Torture et négligences médicales dans les prisons houthies : l’enfer de quatre journalistes condamnés à mort

Quatre journalistes yéménites emprisonnés par les Houthis depuis 2015 et condamnés à mort en 2020 attendent l’exécution de leur sentence. Détenus dans des conditions inhumaines à Sanaa, ils sont en danger de mort. Reporters sans frontières (RSF) dénonce des traitements cruels et exige leur libération immédiate pour une prise en charge médicale.

“Nous appelons à la libération des quatre journalistes et à la levée de toutes les charges qui pèsent contre eux, déclare la responsable du bureau Moyen-Orient de RSF, Sabrina Bennoui. Si les Houthis n’appliquent pas la peine de mort contre eux, tout est fait pour les tuer à petit feu avec les tortures, les abus psychologiques et le déni de prise en charge médicale. Nous tiendrons les Houthis pour responsables de leur sort.

Les appels répétés des familles n’y changent rien. Quatre journalistes yéménites condamnés à mort par les Houthis en avril 2020, accusés de faits d’espionnage pour le compte de l’Arabie saoudite, souffrent de problèmes de santé et sont victimes de négligences médicales. Malgré un recours déposé par leur avocat, la procédure n’a pas avancé. Tawfik Al-Mansouri, Abdulkhaleq Amran, Akram Al-Walidi et Hareth Humaid patientent toujours pour être fixés sur leur sort. En 2015, au moment de leur enlèvement à Sanaa, ils travaillaient pour des médias proches du parti Islah, branche yéménite des Frères musulmans et liée au gouvernement reconnu par la communauté internationale, opposé aux Houthis.

Concernant Tawfik Al-Mansouri, qui contribuait au quotidien Al-Masdar jusqu’à sa fermeture au début de l’intervention de la coalition arabe en 2015, “des informations confirmées rapportent que sa vie est en grand danger et qu'il a besoin d'être transféré dans un hôpital, ce que refusent les Houthis depuis des mois”, s’inquiète sa famille. Ses problèmes de santé remontent à au moins deux ans et RSF avait alerté sur son diabète, son insuffisance respiratoire et ses rhumatismes. En juin 2022, la Croix-Rouge est parvenue à lui rendre visite dans sa cellule. Elle avait transmis à sa famille une lettre écrite de sa main mais avait échoué à convaincre les Houthis de le prendre en charge médicalement. 

De son côté, Akram Al-Walidi, qui travaillait pour le site web Alrabie-ye.net et l’agence de presse officielle SABA, a réussi à communiquer au téléphone avec sa famille il y a quelques mois. “J’ai des douleurs atroces dans toutes les articulations”, a-t-il confié. Abdul Khaleq Amran, rédacteur en chef du site Al-Islah Online et responsable du média Yemen Revolution Press a été isolé de ses trois codétenus en 2021. Lui aussi avait réussi à faire parvenir une lettre, dans laquelle il relate ses souffrances en prison. Quant à Hareth Humaid, qui documentait les violations des Houthis pour le même média, il a été forcé sous la torture à confesser des actes qu’il n’a pas commis. 
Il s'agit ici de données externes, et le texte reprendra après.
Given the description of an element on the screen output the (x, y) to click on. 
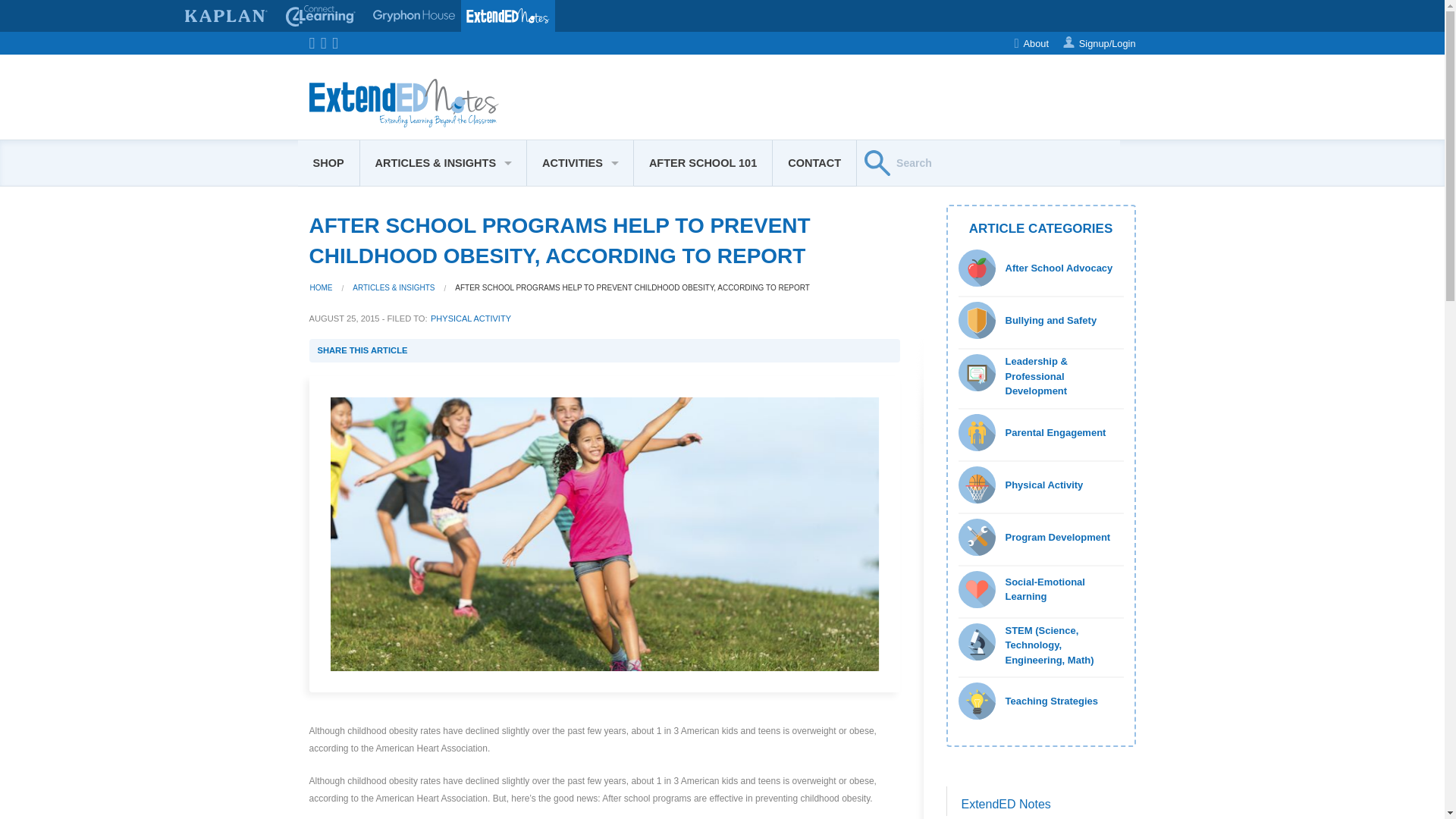
SEASONAL (580, 203)
BULLYING AND SAFETY (443, 422)
MATH (580, 458)
CONTACT (815, 162)
PARENTAL ENGAGEMENT (443, 458)
SOCIAL-EMOTIONAL LEARNING (443, 203)
AFTER SCHOOL ADVOCACY (443, 240)
TEACHING STRATEGIES (443, 386)
OUTDOOR (580, 240)
MUSIC (580, 349)
Given the description of an element on the screen output the (x, y) to click on. 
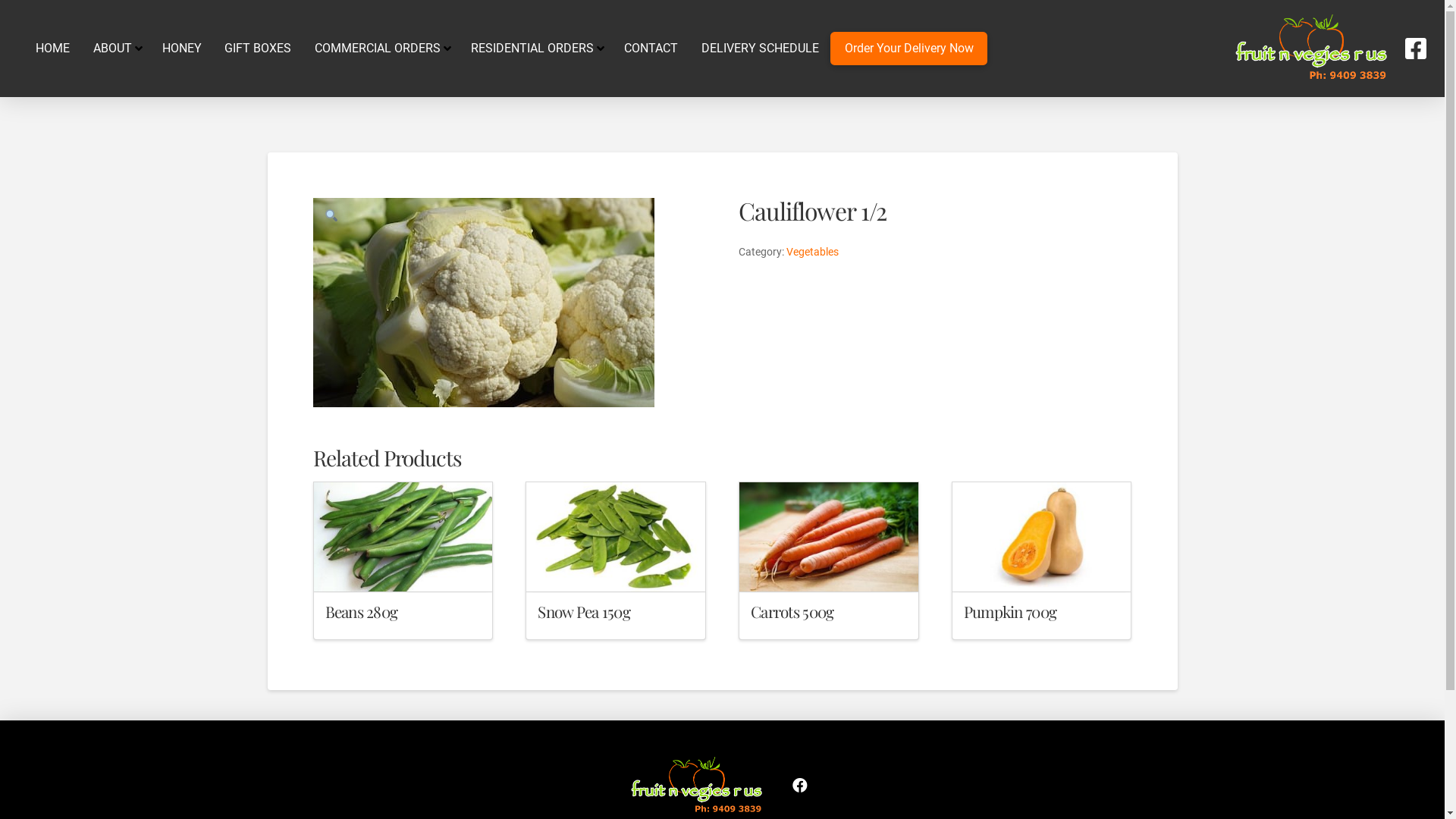
Carrots 500g Element type: text (791, 611)
Snow Pea 150g Element type: text (583, 611)
Order Your Delivery Now Element type: text (908, 48)
RESIDENTIAL ORDERS Element type: text (535, 48)
Vegetables Element type: text (812, 251)
CONTACT Element type: text (650, 48)
DELIVERY SCHEDULE Element type: text (760, 48)
HONEY Element type: text (181, 48)
cauliflower Element type: hover (482, 302)
GIFT BOXES Element type: text (257, 48)
Beans 280g Element type: text (360, 611)
COMMERCIAL ORDERS Element type: text (381, 48)
HOME Element type: text (52, 48)
Pumpkin 700g Element type: text (1009, 611)
ABOUT Element type: text (115, 48)
Given the description of an element on the screen output the (x, y) to click on. 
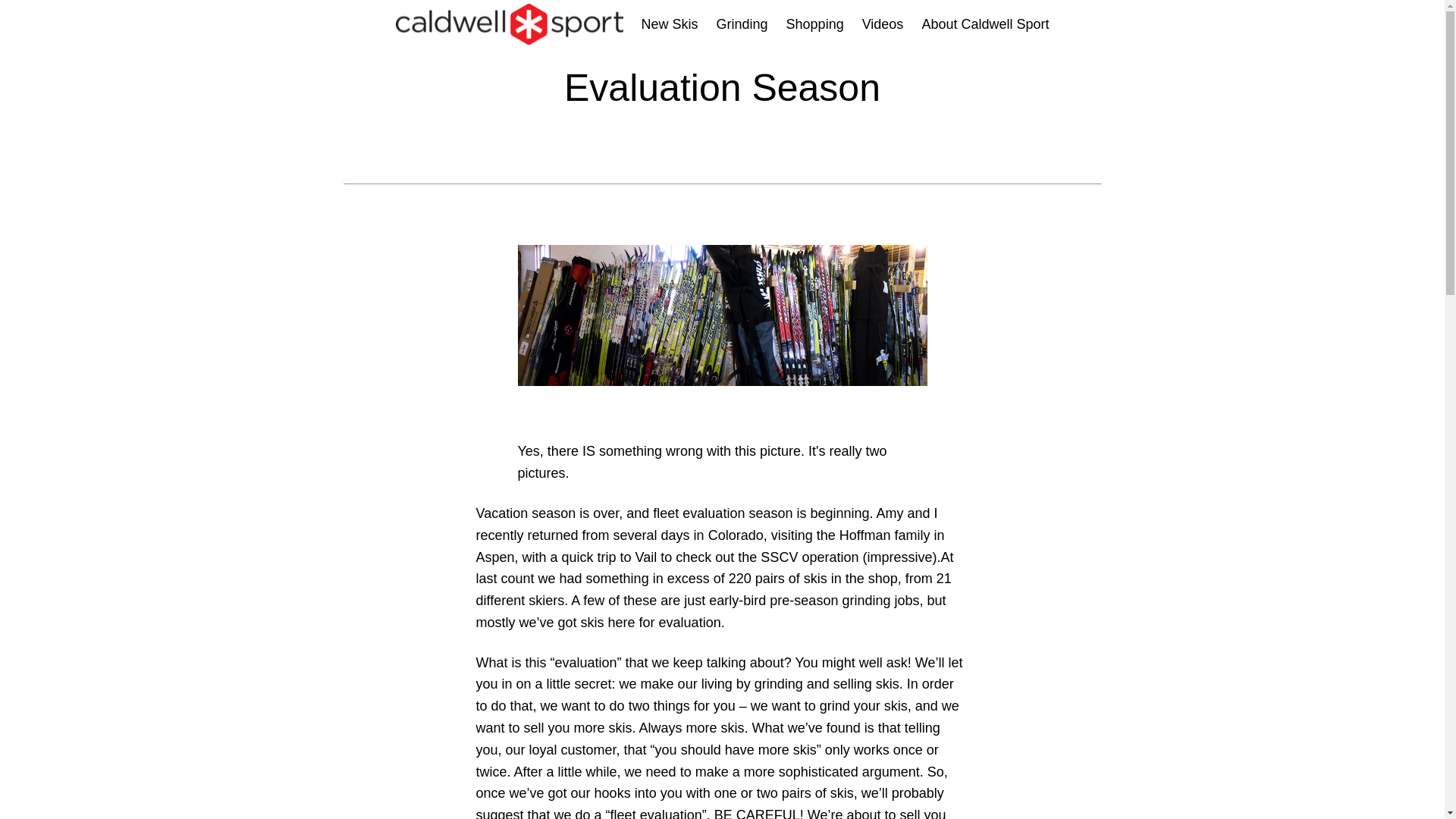
EvalSprin2012 (721, 339)
Grinding (742, 24)
About Caldwell Sport (984, 24)
New Skis (670, 24)
Shopping (815, 24)
Videos (882, 24)
Given the description of an element on the screen output the (x, y) to click on. 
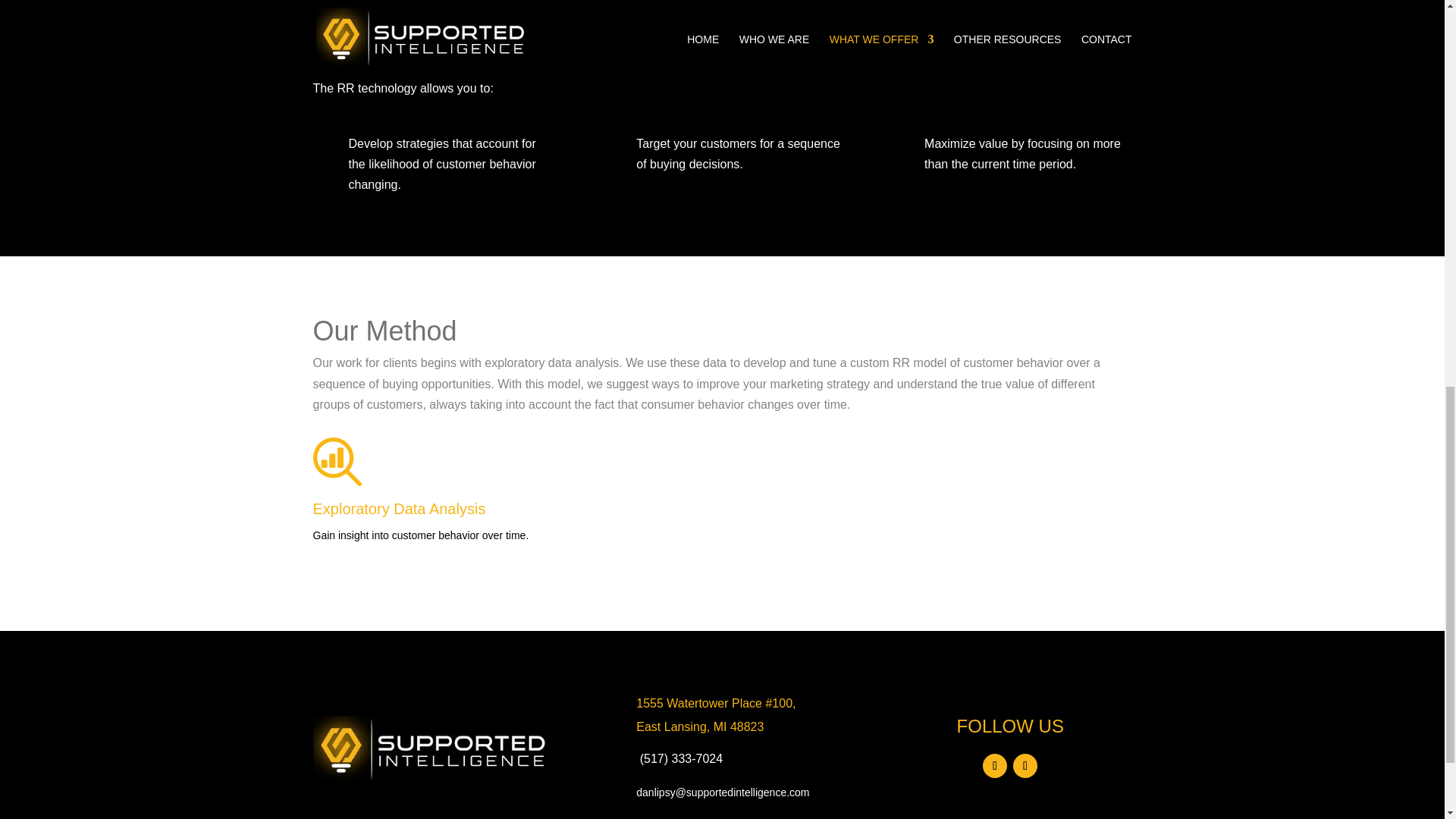
Follow on Facebook (994, 765)
Follow on X (1024, 765)
Exploratory Data Analysis (398, 508)
Given the description of an element on the screen output the (x, y) to click on. 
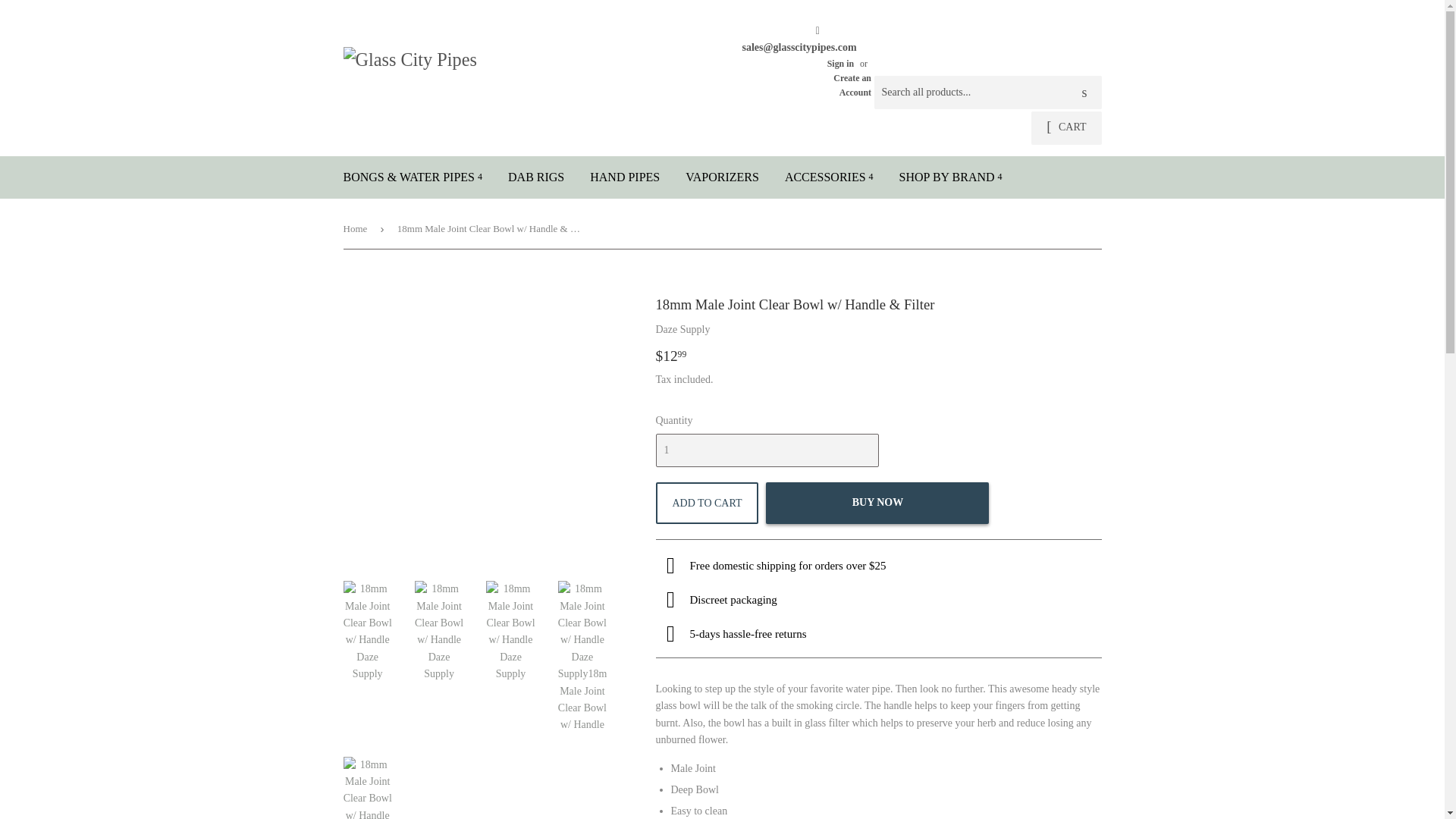
HAND PIPES (624, 177)
VAPORIZERS (722, 177)
DAB RIGS (535, 177)
Sign in (840, 63)
1 (766, 450)
Create an Account (851, 84)
CART (1065, 127)
SHOP BY BRAND (950, 177)
Search (1084, 92)
ACCESSORIES (829, 177)
Given the description of an element on the screen output the (x, y) to click on. 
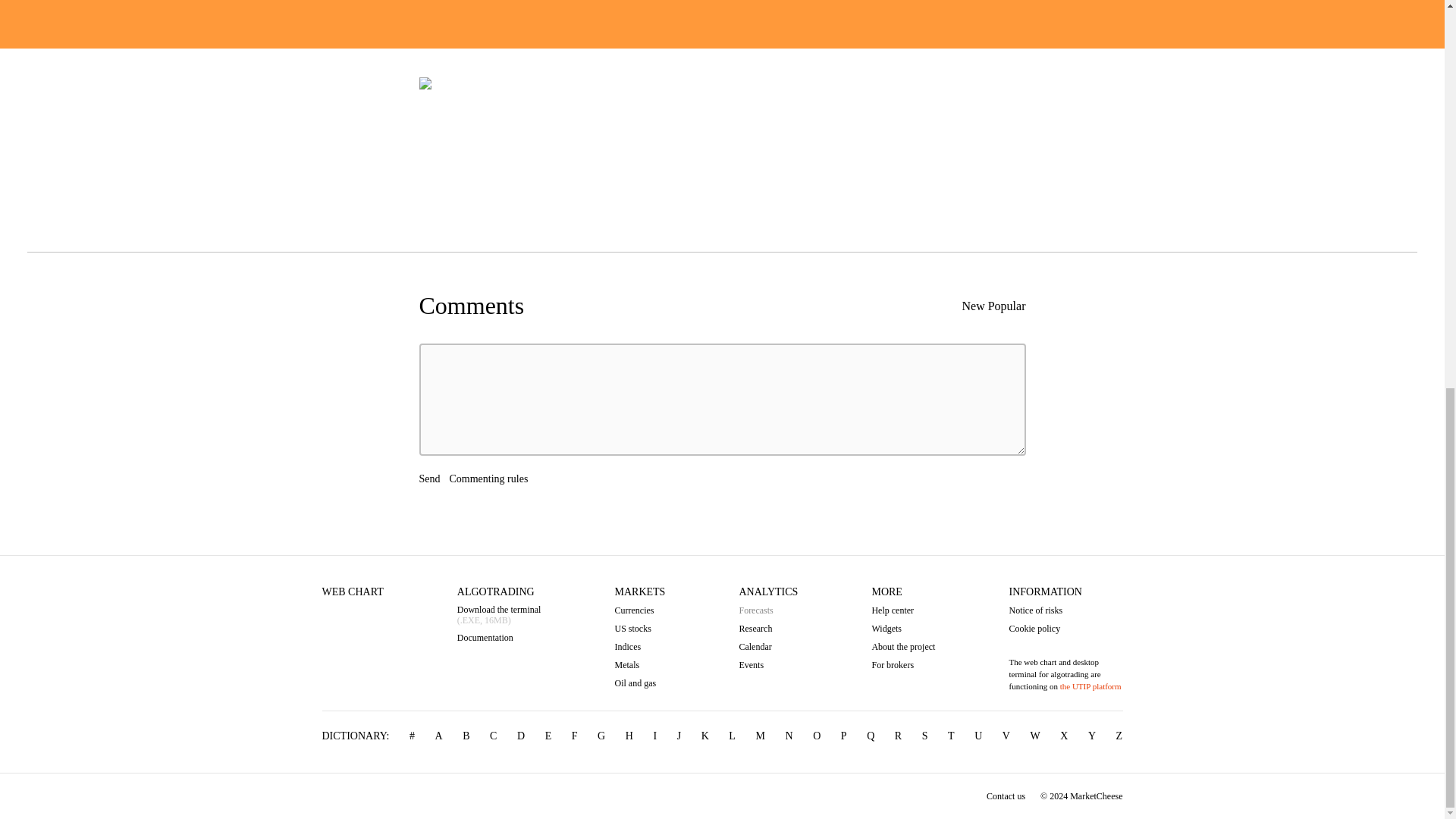
Documentation (499, 637)
Help center (902, 610)
About the project (902, 646)
Forecasts (767, 610)
Cookie policy (1065, 628)
US stocks (639, 628)
Notice of risks (1065, 610)
For brokers (902, 664)
the UTIP platform (1090, 686)
Events (767, 664)
Calendar (767, 646)
Research (767, 628)
Widgets (902, 628)
Metals (639, 664)
Indices (639, 646)
Given the description of an element on the screen output the (x, y) to click on. 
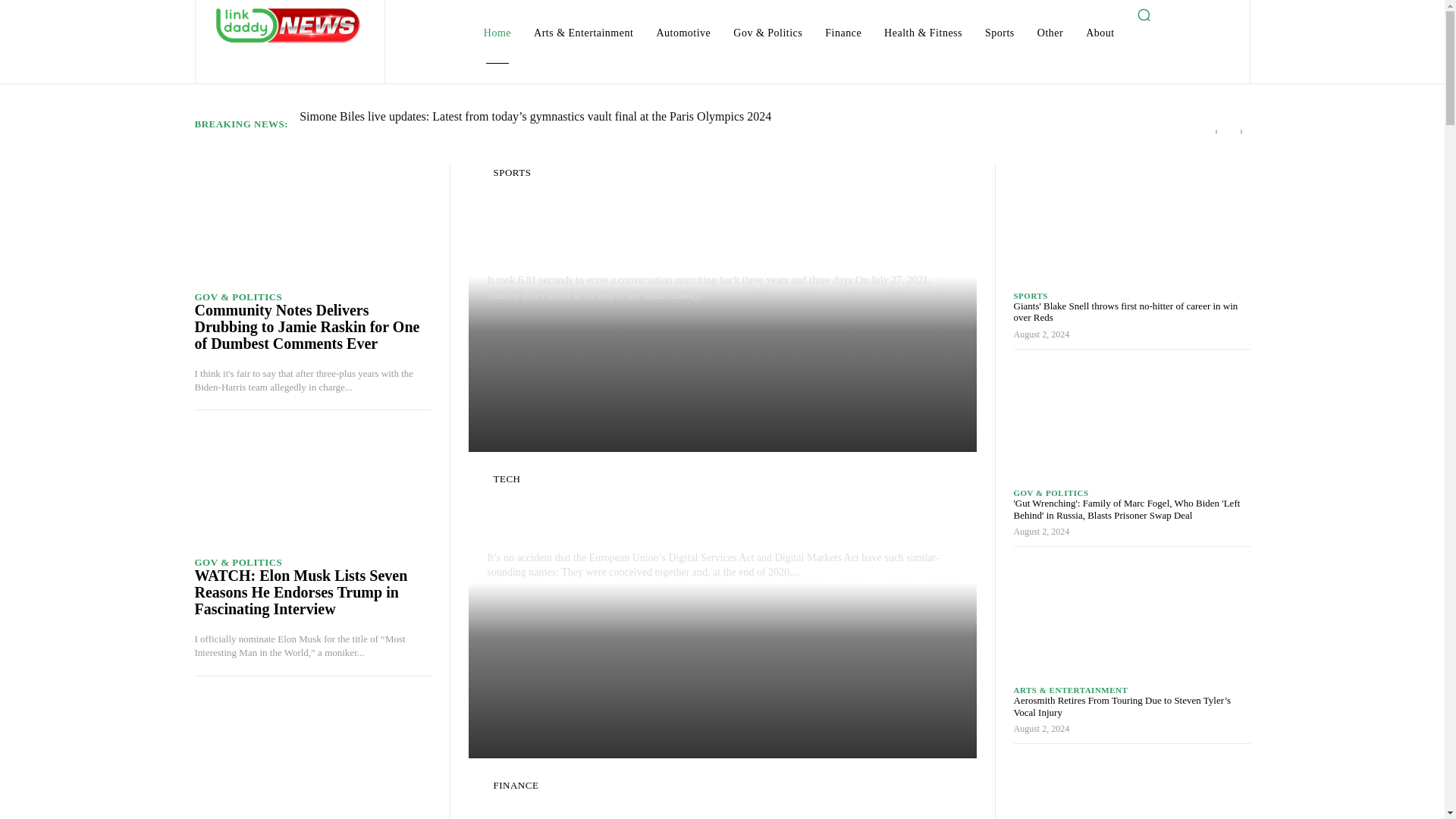
LinkDaddy News (287, 24)
Automotive (682, 33)
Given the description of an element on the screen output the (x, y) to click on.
En plus de leur état de santé qui se dégrade, les mauvais traitements entraînent de graves complications. Les méthodes sont aussi diverses que cruelles : privation de nourriture, exposition prolongée en plein soleil, privation de soins… Les Houthis les menacent régulièrement : “Vous vous retrouverez sur la place de la pendaison”, leur ont-ils lancé en septembre 2021. “Le surveillant de la prison Abu Shehab Al-Mortada a menacé les détenus de mettre fin à leurs jours tout doucement, et nous considérons que la négligence médicale est en effet l’exécution de ces menaces”, commente la famille de Tawfik Al-Mansouri. Le responsable de la prison et du Comité national pour les prisonniers, Abdulqader Mortada, avait pourtant annoncé avoir reçu “des directives pour traiter les prisonniers en invités”. 



En mai 2020, une centaine d’ONG, dont RSF, avaient lancé un appel pour sauver les quatre journalistes. En mars 2022, des négociations entre Houthis et gouvernement officiel, sous l’égide des Nations unies, ont abouti à un accord d'échange de prisonniers. RSF avait appelé à inclure les quatre confrères dans la liste mais ils restent toujours les otages des Houthis.